>> Begin Data

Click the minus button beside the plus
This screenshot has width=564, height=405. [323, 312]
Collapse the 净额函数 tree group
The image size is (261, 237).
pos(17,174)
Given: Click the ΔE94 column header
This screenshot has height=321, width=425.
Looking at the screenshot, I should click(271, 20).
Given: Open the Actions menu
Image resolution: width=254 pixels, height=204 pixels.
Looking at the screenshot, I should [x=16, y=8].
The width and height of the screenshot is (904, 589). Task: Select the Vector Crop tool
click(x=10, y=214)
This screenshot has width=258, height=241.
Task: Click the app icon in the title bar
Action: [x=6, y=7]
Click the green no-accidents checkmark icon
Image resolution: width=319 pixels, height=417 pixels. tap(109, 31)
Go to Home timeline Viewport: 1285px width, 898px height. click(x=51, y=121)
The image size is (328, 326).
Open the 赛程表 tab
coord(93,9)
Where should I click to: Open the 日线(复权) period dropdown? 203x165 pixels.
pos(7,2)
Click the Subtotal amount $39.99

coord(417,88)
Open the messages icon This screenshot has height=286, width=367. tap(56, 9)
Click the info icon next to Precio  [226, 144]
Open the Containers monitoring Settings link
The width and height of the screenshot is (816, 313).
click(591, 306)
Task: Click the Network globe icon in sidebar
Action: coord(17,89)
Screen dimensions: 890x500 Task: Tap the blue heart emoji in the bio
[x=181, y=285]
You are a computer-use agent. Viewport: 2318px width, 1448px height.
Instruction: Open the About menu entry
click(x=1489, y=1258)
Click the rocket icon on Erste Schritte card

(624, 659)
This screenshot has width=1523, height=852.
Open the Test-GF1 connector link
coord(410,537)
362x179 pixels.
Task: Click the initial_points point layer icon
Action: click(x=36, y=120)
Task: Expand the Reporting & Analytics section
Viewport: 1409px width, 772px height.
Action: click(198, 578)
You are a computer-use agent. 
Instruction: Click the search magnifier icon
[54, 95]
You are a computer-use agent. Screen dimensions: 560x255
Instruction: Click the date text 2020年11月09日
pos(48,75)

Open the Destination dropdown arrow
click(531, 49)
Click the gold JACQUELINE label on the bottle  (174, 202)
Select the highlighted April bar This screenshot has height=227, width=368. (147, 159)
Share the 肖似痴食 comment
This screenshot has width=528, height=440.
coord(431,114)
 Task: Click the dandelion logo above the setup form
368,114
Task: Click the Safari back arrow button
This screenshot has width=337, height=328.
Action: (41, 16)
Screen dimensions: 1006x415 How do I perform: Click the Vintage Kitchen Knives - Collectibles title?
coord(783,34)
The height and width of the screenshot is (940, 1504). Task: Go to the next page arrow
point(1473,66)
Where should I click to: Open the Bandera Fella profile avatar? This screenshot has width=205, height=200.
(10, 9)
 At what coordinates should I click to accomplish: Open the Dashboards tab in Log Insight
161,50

>> End Data

• _Exercise instructions_
Scale the answer coordinates by 1.75, rounding each to a whole number with halves going up. Give all the lines again, requests included, for the stretch of records from the line containing "Open the Destination dropdown arrow" through the end of the records, and give only those lines.

• _Exercise output_
Open the Destination dropdown arrow
click(929, 86)
Click the gold JACQUELINE label on the bottle  (305, 354)
Select the highlighted April bar This screenshot has height=227, width=368. (257, 278)
Share the 肖似痴食 comment
This screenshot has width=528, height=440.
coord(754,200)
 Task: Click the dandelion logo above the setup form
644,200
Task: Click the Safari back arrow button
This screenshot has width=337, height=328.
Action: (72, 28)
Screen dimensions: 1006x415 How do I perform: Click the Vintage Kitchen Knives - Collectibles title?
coord(1370,60)
The height and width of the screenshot is (940, 1504). Task: Go to the next page arrow
point(2578,116)
Where should I click to: Open the Bandera Fella profile avatar? This screenshot has width=205, height=200.
(18, 16)
 At what coordinates should I click to accomplish: Open the Dashboards tab in Log Insight
282,88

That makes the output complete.